#### [Instructions]
**A.** In the forum thread on C arrays and pointers, which compiler does George say was used when the line "pp = &array;" failed to compile?
**B.** Reproduce everything in the forum thread on C arrays and pointers from "If it doesn't" down to "to socket questions!".
**C.** In the forum thread on C arrays and pointers, shorten the post beginning "I think Cpallini has pretty thoroughly covered" into a short list that keeps its main points.

### Passage shown

|
Hi Iain,
I have tested that buf and &buf are of the same value -- means same effect. Here is my program to test. Any comments?
int main()
{
char buf[] = "Hello World";
int p1 = buf;
int p2 = &buf;
return 0;
}
regards,
George
|
|
|
|
|
CPallini's answer was good, and correct.
All it means though is the value of array and &array are the same as C nicely hacks it that way.
BUT...
They are of different types, as no doubt C will complain if you try to do this...
char array [] = "hello world";
char *p;
char **pp
p = array;
ASSERT(*p == 'h';
p = &array;
pp = &array;
ASSERT(**p == 'h');
Getting there?
Iain.
|
|
|
|
|
Actually:
Iain Clarke wrote: char array [] = "hello world";
char *p;
char **pp
p = array; // happy
ASSERT(*p == 'h';
p = &array; // not happy.
is OK, while
Iain Clarke wrote:
char **pp;
pp = &array;
ASSERT(**p == 'h');
is NOT so OK!
It is a very tricky topic...
If the Lord God Almighty had consulted me before embarking upon the Creation, I would have recommended something simpler.
-- Alfonso the Wise, 13th Century King of Castile.
|
|
|
|
|
Hi Iain,
I have tested that this line,
pp = &array;
also can not compile. I am using Visual Studio 2008 and C compiler.
regards,
George
|
|
|
|
|
I think Cpallini has pretty thoroughly covered the whole field of pointers to arrays.
And while my answers may have been longer, his are that little bit more accurate with respect to &array.
If it doesn't compile, then the error message you get should be worth a read.
It's probably worth understanding pointers before you go back to socket questions!
Iain.
|
|
|
|
|
Thanks for your advice, Iain!
regards,
George
|
|
|
|
|
Iain Clarke wrote: So, &array is a pointer to a pointer to chars.
Your argument is good when applied on standard pointers. On the other hand, the address-of operator has a strange behaviour whenever is applied to array identifiers.
See, for instance.
http://www.fredosaurus.com/notes-cpp/arrayptr/arraysaspointers2.html[^]
You can also make a little test.
If the Lord God Almighty had consulted me before embarking upon the Creation, I would have recommended something simpler.
-- Alfonso the Wise, 13th Century King of Castile.
|
|
|
|
|
&array is a pointer to an array pointer:
int values[] = { 10, 20, 30, 40, 55, 60, 70, 80, 90, 100 };
int (*pval)[10] = &values;
wcout << *pval[0] << endl;
wcout << **pval << endl;
"We make a living by what we get, we make a life by what we give." --Winston Churchill
|
|
|
|
|
Thanks George,
I do not understand why **pval is the same as *pval[0]? I think *pval should be the same as *pval[0]. But during testing, you are correct. Why?

######
### Stored data

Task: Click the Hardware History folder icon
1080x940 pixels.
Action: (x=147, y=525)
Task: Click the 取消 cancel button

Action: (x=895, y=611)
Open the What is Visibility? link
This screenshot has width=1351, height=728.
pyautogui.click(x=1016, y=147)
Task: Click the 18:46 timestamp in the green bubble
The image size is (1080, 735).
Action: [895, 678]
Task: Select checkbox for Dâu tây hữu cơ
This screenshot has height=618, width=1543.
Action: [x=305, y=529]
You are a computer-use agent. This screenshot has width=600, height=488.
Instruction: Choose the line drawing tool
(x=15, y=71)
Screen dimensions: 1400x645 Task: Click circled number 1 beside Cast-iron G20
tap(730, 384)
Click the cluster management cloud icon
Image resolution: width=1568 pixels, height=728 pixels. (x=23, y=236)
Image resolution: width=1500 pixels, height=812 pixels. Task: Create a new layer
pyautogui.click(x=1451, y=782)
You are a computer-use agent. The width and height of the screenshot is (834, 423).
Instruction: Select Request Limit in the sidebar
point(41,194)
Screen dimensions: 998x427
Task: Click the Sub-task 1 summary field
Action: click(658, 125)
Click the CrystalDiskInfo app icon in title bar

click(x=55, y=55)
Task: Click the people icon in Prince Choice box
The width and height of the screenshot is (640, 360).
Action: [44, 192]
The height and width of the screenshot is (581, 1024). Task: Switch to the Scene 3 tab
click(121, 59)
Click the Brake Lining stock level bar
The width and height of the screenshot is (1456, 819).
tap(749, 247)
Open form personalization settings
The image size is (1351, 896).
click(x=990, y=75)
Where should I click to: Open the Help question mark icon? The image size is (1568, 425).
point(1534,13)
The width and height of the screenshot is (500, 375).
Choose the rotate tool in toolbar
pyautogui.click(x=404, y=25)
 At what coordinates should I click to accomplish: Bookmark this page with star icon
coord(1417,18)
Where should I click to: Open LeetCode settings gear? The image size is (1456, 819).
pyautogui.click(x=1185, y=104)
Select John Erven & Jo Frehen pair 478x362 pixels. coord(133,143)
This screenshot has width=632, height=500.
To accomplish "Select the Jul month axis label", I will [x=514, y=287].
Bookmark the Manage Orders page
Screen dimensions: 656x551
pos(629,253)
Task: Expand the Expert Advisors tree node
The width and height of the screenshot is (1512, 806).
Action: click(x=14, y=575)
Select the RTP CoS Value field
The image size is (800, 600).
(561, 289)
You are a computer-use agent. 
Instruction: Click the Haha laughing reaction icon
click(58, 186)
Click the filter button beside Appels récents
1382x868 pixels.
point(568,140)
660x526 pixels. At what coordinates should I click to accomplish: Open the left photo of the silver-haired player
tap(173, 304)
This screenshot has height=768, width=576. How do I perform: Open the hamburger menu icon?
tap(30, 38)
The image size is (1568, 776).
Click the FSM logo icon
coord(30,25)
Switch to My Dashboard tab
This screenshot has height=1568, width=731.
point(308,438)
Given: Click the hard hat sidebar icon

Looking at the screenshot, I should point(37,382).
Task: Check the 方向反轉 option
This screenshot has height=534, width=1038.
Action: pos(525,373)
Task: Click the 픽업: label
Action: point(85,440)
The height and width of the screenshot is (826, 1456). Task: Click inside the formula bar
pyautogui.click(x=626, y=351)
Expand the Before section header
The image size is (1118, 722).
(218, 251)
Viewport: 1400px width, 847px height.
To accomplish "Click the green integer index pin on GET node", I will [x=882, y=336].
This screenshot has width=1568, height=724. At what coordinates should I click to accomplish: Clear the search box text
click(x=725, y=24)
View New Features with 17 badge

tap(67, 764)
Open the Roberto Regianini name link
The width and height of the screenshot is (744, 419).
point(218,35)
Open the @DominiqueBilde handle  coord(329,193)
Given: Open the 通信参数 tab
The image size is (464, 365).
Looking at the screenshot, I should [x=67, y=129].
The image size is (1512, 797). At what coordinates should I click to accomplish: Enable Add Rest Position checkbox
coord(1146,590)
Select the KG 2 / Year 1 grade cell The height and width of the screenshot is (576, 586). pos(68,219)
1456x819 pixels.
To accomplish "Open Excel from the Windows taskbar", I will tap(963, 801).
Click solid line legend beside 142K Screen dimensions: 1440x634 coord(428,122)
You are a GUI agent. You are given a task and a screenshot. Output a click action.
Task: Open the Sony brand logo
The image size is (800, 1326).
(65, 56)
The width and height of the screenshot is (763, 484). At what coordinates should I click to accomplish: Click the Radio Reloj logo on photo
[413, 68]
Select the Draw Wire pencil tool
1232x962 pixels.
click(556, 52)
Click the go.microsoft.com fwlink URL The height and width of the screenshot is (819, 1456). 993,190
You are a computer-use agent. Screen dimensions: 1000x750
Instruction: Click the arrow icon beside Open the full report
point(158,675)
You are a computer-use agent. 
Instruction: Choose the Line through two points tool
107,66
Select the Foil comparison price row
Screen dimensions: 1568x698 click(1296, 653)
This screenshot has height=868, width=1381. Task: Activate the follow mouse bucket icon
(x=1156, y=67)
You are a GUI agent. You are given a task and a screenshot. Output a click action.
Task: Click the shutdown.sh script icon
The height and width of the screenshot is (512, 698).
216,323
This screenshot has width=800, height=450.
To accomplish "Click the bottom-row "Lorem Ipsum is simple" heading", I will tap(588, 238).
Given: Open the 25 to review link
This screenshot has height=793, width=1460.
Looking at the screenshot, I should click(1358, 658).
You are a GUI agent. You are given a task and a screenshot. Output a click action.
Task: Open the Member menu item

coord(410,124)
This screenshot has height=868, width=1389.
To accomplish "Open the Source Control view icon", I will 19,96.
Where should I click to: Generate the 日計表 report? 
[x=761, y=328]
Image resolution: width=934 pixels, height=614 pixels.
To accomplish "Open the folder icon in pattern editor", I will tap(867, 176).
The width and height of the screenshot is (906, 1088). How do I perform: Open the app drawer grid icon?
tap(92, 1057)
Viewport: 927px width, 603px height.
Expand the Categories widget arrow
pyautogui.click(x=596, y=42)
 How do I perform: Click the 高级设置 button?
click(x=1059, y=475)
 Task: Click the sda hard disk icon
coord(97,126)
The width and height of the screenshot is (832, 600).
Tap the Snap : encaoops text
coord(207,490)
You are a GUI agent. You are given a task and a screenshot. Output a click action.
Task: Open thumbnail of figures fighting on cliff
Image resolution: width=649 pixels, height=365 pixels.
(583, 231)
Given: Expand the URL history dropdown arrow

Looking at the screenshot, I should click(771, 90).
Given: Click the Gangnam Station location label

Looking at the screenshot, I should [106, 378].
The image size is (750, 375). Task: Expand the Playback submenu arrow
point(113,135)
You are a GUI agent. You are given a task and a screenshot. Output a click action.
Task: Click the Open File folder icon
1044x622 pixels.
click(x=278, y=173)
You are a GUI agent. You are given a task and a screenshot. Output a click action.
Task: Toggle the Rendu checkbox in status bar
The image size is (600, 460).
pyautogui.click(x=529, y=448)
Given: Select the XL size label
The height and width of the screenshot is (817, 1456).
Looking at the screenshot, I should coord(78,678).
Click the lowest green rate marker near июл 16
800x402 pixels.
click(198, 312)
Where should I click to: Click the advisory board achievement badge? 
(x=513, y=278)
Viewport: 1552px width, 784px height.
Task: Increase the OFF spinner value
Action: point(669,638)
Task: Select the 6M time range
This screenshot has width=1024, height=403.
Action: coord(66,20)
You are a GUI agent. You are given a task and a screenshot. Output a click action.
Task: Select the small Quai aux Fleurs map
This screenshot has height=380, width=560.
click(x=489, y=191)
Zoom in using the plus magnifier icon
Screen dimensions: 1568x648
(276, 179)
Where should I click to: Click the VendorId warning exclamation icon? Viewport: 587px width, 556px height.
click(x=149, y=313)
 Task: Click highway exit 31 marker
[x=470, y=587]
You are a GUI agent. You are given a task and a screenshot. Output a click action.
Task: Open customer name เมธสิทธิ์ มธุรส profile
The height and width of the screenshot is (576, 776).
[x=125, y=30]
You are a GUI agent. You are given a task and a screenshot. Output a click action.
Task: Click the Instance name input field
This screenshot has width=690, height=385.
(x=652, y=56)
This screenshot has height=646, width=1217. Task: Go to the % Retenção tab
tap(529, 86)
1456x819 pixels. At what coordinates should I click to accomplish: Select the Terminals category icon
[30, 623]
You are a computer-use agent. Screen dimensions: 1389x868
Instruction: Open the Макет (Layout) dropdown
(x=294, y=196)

######

#### [Task-by-task solutions]
**A.** Visual Studio 2008 and the C compiler.

**B.**
If it doesn't compile, then the error message you get should be worth a read.
It's probably worth understanding pointers before you go back to socket questions!

**C.**
- CPallini has covered pointers to arrays thoroughly.
- Iain's answers were longer, but CPallini's are a bit more accurate about &array.
- If the code doesn't compile, the error message is worth reading.
- Understanding pointers is worthwhile before returning to socket questions.